Mais lorsque l’excellence ouvre de nouveaux espaces, suscite le désir, enseigne la maitrise d’un art ou d’une technique, alors elle se met en partage et devient un « bien commun » disponible pour toutes les cultures. Lorsqu’elle transmet un héritage rare et riche de l’apport des générations, elle contribue au maintien de la diversité culturelle, fait vivre la richesse d’un patrimoine vivant et en mouvement.
Partage et diversité : l’excellence comme bien commun
Privilégier le partage de l’excellence est une des manières les plus sensibles de promouvoir les droits culturels, qui prennent alors pleinement leur sens en évitant la tentation du repli des identités culturelles les unes contre les autres. Évitant les communautarismes, chaque culture peut exprimer le meilleur d’elle-même dans sa capacité à s’ouvrir à l’autre, à entrer en résonance, devenant ainsi un vecteur précieux de cette diversité qui rassemble plutôt qu’elle oppose.
Les hiérarchies se dissipent, les frontières deviennent capillarités, l’excellence est partagée dans une égale dignité. La culture met ainsi en pratique ses droits « transculturels ».
Pour cela il convient de privilégier les projets et manifestations créant des ponts et mettant « en regard », sans hiérarchiser, à la fois les cultures savantes et populaires, les expressions contemporaines et traditionnelles et urbaines, les arts de la scène et de l’espace public, les arts visuels et les cultures numériques, le cinéma et la littérature, etc.
Chaque discipline en présence, au lieu de créer des différences, crée des liens et des ressources disponibles pour les artistes, les publics et les citoyens.
Grenoble : des institutions culturelles trop cloisonnées
Pourtant les institutions et équipements culturels travaillent encore en silo, sans suffisamment d’interactions.
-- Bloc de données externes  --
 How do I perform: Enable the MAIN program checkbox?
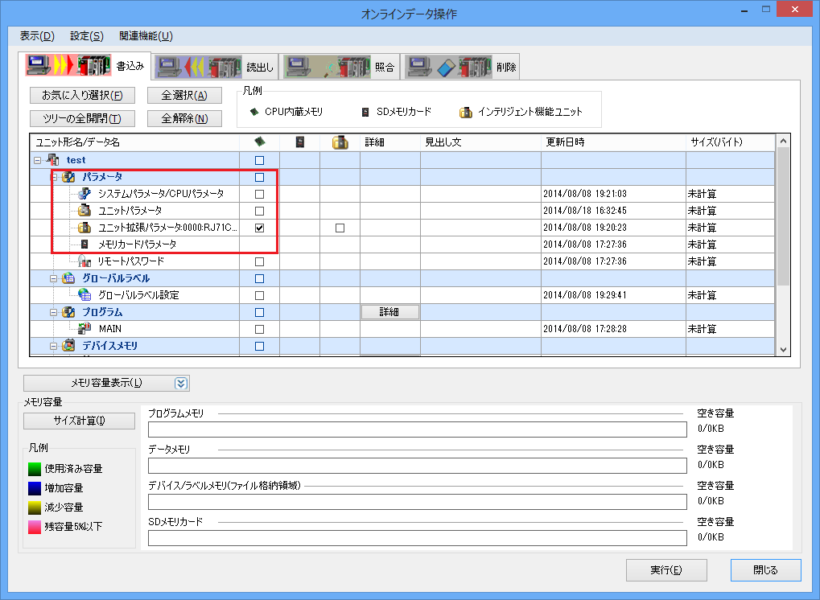(258, 328)
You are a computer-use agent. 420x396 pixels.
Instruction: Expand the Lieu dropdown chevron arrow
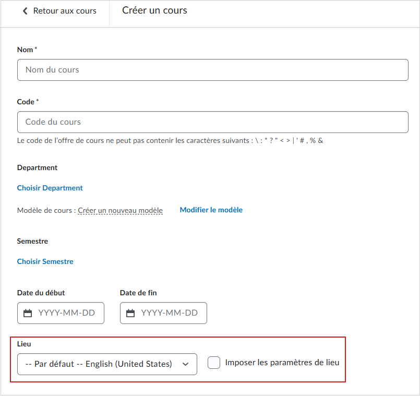[x=185, y=364]
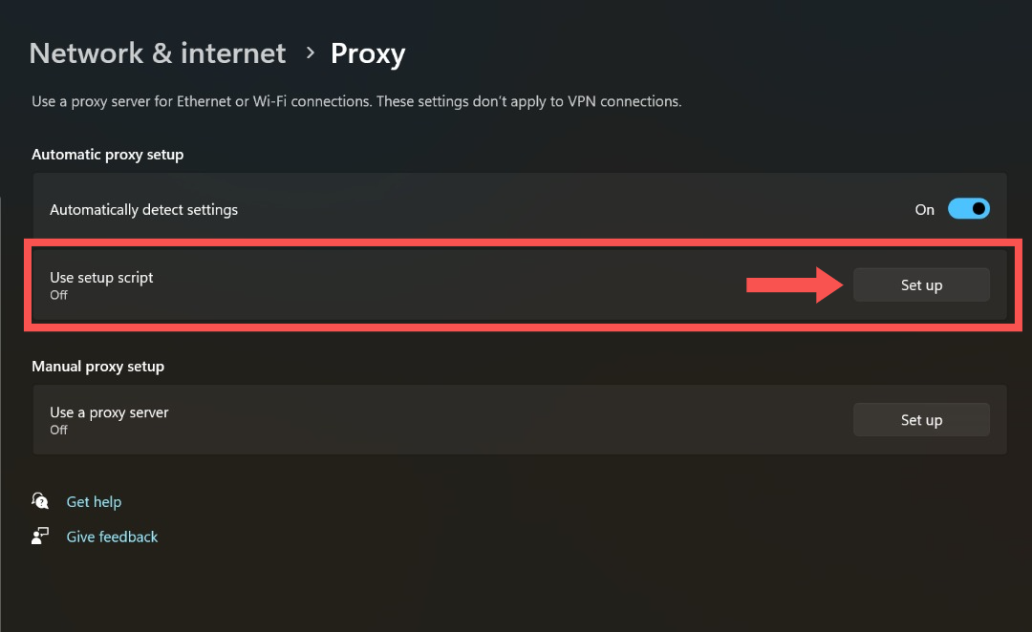Click the proxy settings description text

[356, 101]
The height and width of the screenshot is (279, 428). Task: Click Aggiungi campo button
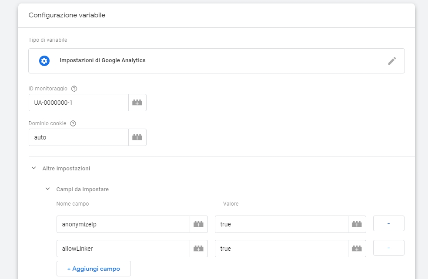click(x=94, y=269)
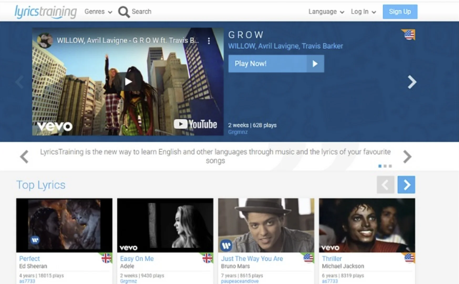Viewport: 459px width, 284px height.
Task: Open the Language dropdown
Action: point(326,12)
Grenoble et sa métropole se répartissent les grands équipements culturels et d’enseignement artistique. A la Métro les grands équipements labellisés (MC2, Hexagone, CCNG, École d’art) et à la Ville le Musée, le Magasin, les TMG, CRR, Muséum, Bibliothèques etc. proposant un politique de l’offre.
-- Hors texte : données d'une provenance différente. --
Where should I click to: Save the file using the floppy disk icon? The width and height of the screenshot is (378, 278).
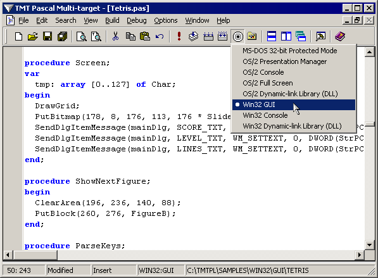47,37
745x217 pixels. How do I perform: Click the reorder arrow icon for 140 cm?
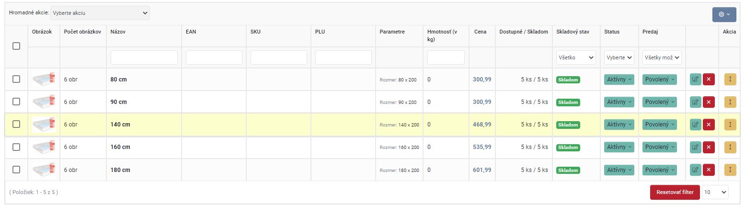pyautogui.click(x=730, y=125)
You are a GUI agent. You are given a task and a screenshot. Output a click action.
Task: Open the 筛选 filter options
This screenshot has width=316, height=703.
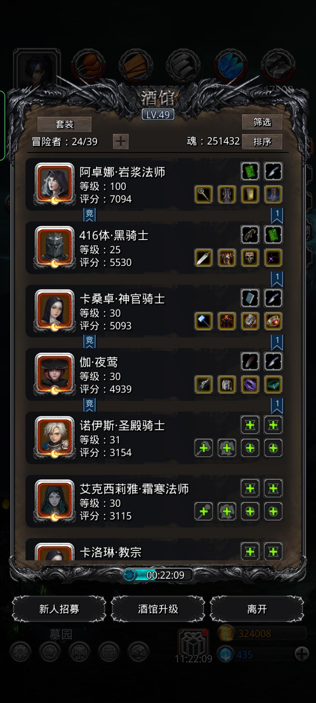(262, 122)
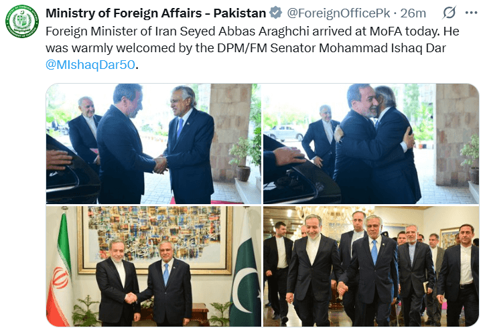The image size is (489, 332).
Task: Open the top-left handshake arrival photo
Action: 153,144
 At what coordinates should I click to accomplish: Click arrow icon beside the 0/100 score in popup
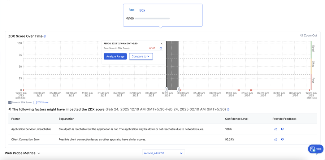pos(161,48)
Grenoble a une longue tradition de culture populaire qui s’est forgée par les mouvements d’éducation populaire. Pourtant, historiquement associé dans une dynamique commune, la culture s’est peu à peu institutionnalisée et professionnalisée se dissociant des mouvements d’éducation populaire assignés à des actions socioculturelles dans les réseaux des Maison des habitants, MJC, dans les quartiers prioritaires.
Vers une convergence entre culture et éducation populaire
Cette situation fait encore perdurer une culture à deux vitesses, créant encore aujourd’hui des tensions entre les pratiques culturelles légitimes consuméristes associées aux classes sociales aisés, et les pratiques d’animation socioculturelle reléguées dans les quartiers populaires ou s’incarnant dans des initiatives culturelles alternatives autogérées (squat, collectifs).
Pourtant, la convergence en œuvre entre la culture et l’éducation populaire brouille les pistes de distinction culturelle. Elle se traduit par des nouvelles porosités, des passerelles croissantes, des alliances entre ces deux secteurs portés par les artistes et acteurs culturels eux-mêmes, qu’il convient à la ville de promouvoir et d’accompagner.
Une véritable coopération entre la Ville et la Métropole, en lien étroit avec le Département et d’État, est indispensable pour encourager cette convergence et favoriser un « continuum » entre équipements de quartiers et structures labellisées, pratiques amateures et professionnelles, production et médiation, renouvellement des publics et dynamiques participatives.